About this exercise. Begin at the line containing "You are a computer-use agent. The" in the data below and go on through the line containing "Given: Open the clock and calendar dropdown", repeating each line exactly; include both ends and no other line.

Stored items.
>>>
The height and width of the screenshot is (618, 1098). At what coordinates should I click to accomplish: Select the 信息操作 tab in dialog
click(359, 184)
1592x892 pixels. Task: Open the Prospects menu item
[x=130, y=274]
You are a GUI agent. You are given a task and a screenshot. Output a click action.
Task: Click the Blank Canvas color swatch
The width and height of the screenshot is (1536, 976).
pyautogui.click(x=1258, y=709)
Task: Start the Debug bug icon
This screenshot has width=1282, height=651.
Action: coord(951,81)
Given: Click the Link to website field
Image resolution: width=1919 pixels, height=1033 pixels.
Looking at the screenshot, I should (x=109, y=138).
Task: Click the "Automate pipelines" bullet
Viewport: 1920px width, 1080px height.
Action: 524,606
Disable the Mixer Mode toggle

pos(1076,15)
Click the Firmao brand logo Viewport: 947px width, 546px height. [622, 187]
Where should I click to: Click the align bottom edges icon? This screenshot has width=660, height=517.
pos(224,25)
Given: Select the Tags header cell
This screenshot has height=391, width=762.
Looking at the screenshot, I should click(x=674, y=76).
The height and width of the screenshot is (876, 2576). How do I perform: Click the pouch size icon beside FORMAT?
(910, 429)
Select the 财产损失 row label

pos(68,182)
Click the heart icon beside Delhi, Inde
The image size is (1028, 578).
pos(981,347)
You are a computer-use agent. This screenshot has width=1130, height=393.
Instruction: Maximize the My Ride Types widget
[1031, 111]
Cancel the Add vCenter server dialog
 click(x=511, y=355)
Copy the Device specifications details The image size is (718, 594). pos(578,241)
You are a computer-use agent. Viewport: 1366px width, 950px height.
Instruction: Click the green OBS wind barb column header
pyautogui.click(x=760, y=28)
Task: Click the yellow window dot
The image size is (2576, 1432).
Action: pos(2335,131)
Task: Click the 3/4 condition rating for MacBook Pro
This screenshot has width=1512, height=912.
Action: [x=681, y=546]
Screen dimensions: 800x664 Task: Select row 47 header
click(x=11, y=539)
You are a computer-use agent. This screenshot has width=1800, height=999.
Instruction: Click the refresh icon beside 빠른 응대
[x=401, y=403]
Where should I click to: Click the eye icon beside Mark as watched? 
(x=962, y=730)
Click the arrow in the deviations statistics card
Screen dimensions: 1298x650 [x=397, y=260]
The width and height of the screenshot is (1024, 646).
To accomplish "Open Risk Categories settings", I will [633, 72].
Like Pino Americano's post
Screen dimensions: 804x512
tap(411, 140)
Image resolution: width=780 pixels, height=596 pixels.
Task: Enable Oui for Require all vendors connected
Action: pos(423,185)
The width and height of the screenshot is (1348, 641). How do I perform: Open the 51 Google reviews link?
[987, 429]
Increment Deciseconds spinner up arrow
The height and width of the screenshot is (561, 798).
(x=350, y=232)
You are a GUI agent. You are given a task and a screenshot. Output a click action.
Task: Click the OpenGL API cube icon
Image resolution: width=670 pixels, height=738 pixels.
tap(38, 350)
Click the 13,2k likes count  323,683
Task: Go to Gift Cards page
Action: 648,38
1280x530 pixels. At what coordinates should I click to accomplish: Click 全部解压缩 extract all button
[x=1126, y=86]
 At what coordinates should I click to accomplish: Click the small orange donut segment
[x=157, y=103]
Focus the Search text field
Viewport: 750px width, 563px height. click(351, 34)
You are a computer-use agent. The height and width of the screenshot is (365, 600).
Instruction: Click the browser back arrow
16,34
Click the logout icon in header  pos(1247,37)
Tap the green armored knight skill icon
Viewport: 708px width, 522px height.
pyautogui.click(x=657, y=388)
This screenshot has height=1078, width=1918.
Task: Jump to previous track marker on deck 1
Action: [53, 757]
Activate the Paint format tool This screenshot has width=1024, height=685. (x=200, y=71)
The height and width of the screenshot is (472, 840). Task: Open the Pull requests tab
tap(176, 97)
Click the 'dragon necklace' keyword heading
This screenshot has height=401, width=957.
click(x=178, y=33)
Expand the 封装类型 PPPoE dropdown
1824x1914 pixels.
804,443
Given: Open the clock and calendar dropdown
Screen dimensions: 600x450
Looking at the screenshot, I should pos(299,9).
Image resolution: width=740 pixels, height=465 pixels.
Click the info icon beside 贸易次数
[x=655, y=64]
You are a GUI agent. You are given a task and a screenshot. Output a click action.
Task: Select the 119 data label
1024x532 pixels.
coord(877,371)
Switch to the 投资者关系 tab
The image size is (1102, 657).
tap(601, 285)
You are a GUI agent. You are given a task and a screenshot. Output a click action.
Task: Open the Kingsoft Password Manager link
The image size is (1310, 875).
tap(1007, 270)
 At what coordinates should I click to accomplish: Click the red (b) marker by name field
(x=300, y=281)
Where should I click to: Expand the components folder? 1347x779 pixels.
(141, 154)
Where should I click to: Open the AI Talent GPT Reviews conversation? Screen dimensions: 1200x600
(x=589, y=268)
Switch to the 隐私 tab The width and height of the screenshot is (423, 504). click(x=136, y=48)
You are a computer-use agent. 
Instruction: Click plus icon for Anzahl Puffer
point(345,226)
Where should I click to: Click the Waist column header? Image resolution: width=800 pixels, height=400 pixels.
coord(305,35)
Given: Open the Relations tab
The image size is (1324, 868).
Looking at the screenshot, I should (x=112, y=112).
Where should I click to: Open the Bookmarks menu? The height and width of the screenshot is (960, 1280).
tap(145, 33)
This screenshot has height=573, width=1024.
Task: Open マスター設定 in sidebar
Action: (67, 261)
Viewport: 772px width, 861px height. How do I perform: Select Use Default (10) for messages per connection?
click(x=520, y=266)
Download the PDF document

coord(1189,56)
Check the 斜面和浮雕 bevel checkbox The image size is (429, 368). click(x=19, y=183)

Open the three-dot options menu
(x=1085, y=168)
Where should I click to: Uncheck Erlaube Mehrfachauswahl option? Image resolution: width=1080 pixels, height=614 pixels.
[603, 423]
<<<
Answer space.
You are a computer-use agent. The height and width of the screenshot is (365, 600).
Instruction: Click the browser back arrow
16,34
Click the logout icon in header  pos(1247,37)
Tap the green armored knight skill icon
Viewport: 708px width, 522px height.
pyautogui.click(x=657, y=388)
This screenshot has height=1078, width=1918.
Task: Jump to previous track marker on deck 1
Action: [53, 757]
Activate the Paint format tool This screenshot has width=1024, height=685. (x=200, y=71)
The height and width of the screenshot is (472, 840). Task: Open the Pull requests tab
tap(176, 97)
Click the 'dragon necklace' keyword heading
This screenshot has height=401, width=957.
click(x=178, y=33)
Expand the 封装类型 PPPoE dropdown
1824x1914 pixels.
804,443
Given: Open the clock and calendar dropdown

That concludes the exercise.